Auto-tuner that builds optimized kernels for Convolutional Layers on ConvNets
Given convolution parameters, It runs the three main convolution methods: Direct Method,
Lowering and FFT-based. Then, it gives the best method .o and auto-tuned parameters.
The project is multi-staged. It uses Lua as a high-level language and Terra as the low-level staged code.
Terra (
Terra is a low-level language created with interoperability with Lua in mind.
<terra binary> src/tuner.lua (it generates dconv.o or sconv.o)
You can run it as terra src/tuner.lua --help to see how it works and some flags or just see the code.

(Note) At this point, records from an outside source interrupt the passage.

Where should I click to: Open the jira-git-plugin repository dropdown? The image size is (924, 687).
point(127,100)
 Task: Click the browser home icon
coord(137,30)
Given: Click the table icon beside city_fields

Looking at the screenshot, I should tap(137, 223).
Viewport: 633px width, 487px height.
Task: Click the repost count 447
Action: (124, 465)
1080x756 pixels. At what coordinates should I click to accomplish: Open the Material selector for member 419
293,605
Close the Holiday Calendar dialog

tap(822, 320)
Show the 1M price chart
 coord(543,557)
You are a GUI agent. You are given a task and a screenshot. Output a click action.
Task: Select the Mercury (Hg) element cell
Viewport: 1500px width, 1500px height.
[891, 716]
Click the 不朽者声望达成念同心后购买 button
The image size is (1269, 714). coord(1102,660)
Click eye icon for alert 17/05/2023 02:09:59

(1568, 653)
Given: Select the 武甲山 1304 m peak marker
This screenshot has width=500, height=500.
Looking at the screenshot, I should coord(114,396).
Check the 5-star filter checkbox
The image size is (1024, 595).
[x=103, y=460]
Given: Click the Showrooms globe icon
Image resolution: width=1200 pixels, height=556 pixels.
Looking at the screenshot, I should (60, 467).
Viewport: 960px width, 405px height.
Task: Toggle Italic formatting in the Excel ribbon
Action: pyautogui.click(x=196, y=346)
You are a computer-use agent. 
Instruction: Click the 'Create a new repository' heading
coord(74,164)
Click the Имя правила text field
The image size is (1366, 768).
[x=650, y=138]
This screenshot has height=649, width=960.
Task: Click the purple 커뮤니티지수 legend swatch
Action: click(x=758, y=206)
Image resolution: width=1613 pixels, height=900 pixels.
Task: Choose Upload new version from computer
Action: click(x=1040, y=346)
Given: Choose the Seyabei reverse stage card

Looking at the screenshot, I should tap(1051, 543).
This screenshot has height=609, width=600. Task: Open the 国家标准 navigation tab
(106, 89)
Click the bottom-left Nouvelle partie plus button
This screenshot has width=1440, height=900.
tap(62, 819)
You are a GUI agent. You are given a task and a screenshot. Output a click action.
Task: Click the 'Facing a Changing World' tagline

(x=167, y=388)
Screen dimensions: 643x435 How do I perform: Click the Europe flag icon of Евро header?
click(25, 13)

*Find the terra binary and run it or just make sure terra is in your $PATH or you have an alias to it
image test: use the makefile (summarily: terra src/imageconv.lua && ./my_convolution <kernel>) Images are stored on /images.
most important branches:
-> Direct Method
-> Lowering (multi-threaded, using optimized GEMM))
State of the art of the method:
-> FFT-based method (also called: "Fast Convolution")
Features: Multi-threaded, using: 2-points and 4-points FFT kernels, kernel for transpose
and kernel for point-wise multiplication (blocked and auto-tuned)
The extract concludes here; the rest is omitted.